Earlier today Nicco Mele posted an interesting piece on the 7 Reasons Why Trump Will Win. It spurred a Facebook discussion with several operatives discussing the ways this election cycle represents a fundamental shift in American elections.  In that discussion I made this point:

Five of the dozen serious candidates [on the GOP side] actually have significant funding, and significant PAC funding behind that… So there is almost no reason for any of them to drop out before IA and NH, and possibly until Super Tuesday.

A couple of them asked me to elaborate on that in longer form, so here it is.
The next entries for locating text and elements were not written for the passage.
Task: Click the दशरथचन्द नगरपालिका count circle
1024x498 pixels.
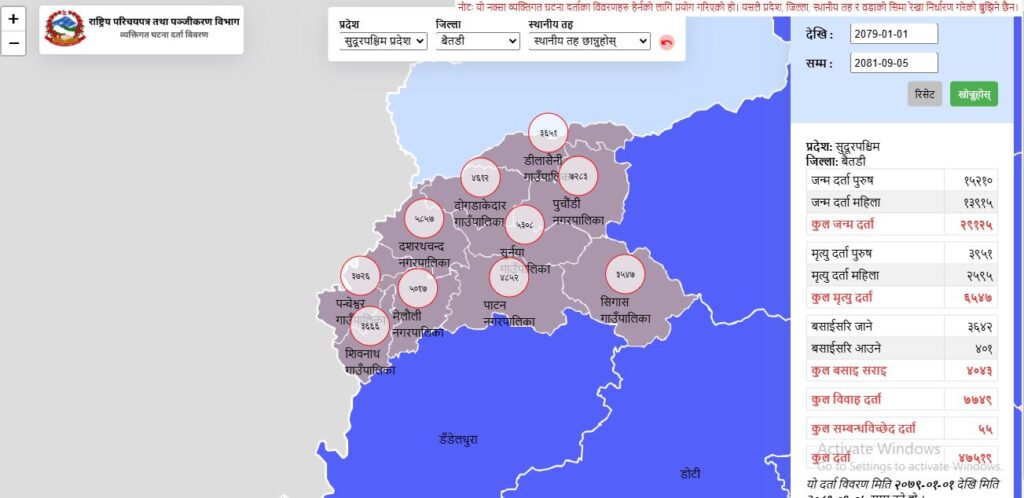Action: point(424,219)
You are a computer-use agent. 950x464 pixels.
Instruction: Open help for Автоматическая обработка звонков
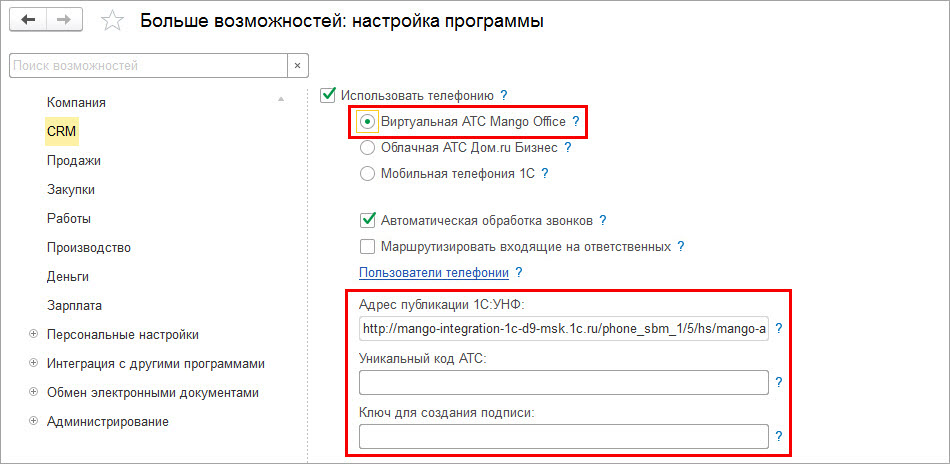click(x=603, y=220)
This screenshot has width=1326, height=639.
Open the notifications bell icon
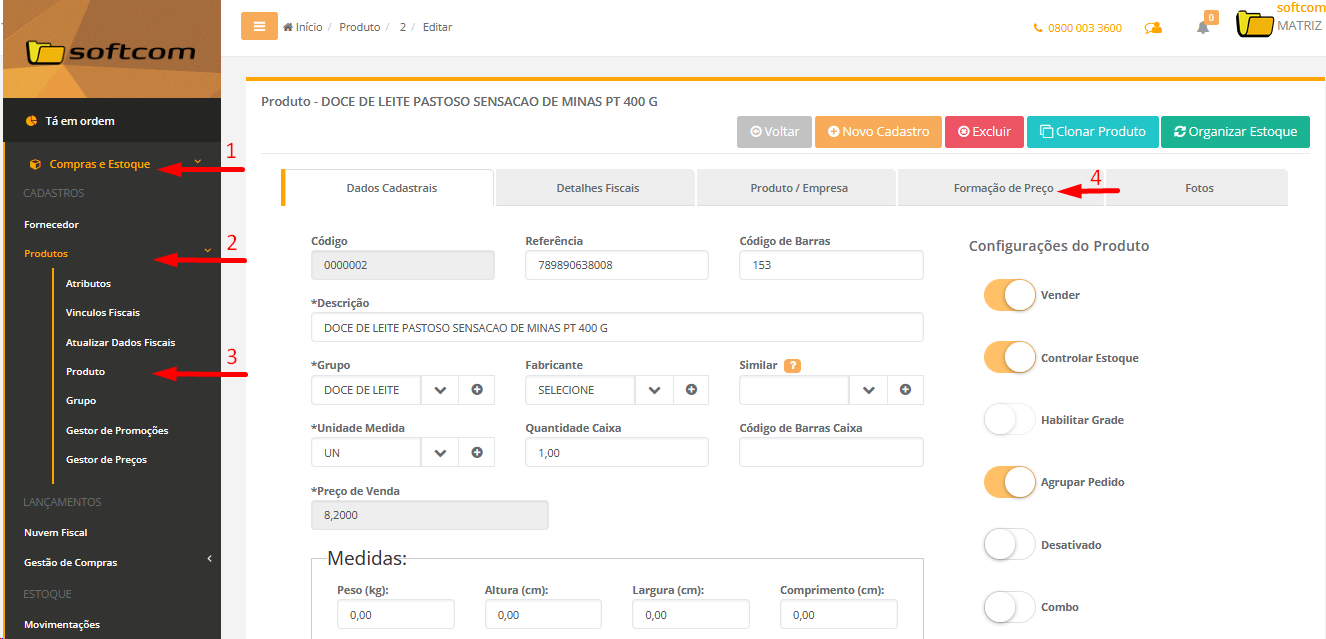[x=1203, y=28]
As of the September 30 fundraising deadline, Cruz, Carson, Rubio, and Bush collectively had $46 million cash on hand (Cruz – $13.8MM, Carson – $11.3MM, Rubio – $11MM, and Bush – $10.3MM). Donald Trump, the current GOP frontrunner, looks dismal on paper. His fundraising in Q3 shows a net loss, a debt of $.18MM, and cash on hand of only $255k. That number belies his actual funding, however, as he has claimed he will spend whatever it takes, and his campaign manager suggested he may spend $20 million on TV by the end of the year. Campaign fundraising is only a small part of the picture, however.
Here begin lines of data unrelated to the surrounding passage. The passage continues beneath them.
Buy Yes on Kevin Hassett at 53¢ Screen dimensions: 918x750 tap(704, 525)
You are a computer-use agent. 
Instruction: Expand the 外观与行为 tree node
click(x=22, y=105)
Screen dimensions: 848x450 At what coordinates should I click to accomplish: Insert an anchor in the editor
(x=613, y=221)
PACs supporting the top tier of GOP candidates have significant resources available. The PAC supporting Bush had $98 million on hand followed by $37.5MM for Cruz, $16.5MM for Rubio, $11.4MM for Chris Christie. This creates a situation that is relatively unheard of in American primary politics with a pool of six candidates that are likely to be competitive into Super Tuesday when 12 states hold their primaries.  The lower tier of candidates – including Kasich, Paul, Fiorina, and even Graham – will likely stay in through Iowa and New Hampshire. As a result, you are unlikely to see a significant thinning of the herd before mid-February.

When you further consider that state-by-state polls are actually fairly volatile – with Carson, Cruz, Rubio and Bush all in the hunt for second place – a Trump meltdown similar to the one that killed Howard Dean’s campaign could actually create a wide open fight. As a result, it is unlikely that tier of candidates will drop out. In 2008, with a much smaller pool of candidates, only one serious contender stayed in the race past January. In 2016, it is possible that as many as eight – Trump, Cruz, Rubio, Carson, Bush, Christie, Paul and Kasich  – may be in it until March. That represents a fundamental shift in the campaign calculus.
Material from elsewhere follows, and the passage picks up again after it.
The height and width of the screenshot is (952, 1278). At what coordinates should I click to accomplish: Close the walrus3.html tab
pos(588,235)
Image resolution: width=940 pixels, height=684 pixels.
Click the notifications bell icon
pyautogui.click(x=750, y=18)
There are five dates remaining in the schedule of sanctioned GOP debates, but three of those don’t come until February. That leaves little opportunity for the lower-tier to make a name for themselves. Polling, however, has been notoriously sketchy of late, and many campaign supporters may simply refuse to believe their guy is out. Between PAC fundraising and campaign dollars, the money could continue to flow as long as campaigns can make an argument that they will be competitive in states like Alabama, Arkansas, Colorado, Georgia, Minnesota, Oklahoma, Tennessee, Texas or Virginia.

Its unclear that this election will fundamentally change the math of campaigns going forward, but at least for 2016, we may be seeing more candidates in the hunt for longer than has been the case for decades.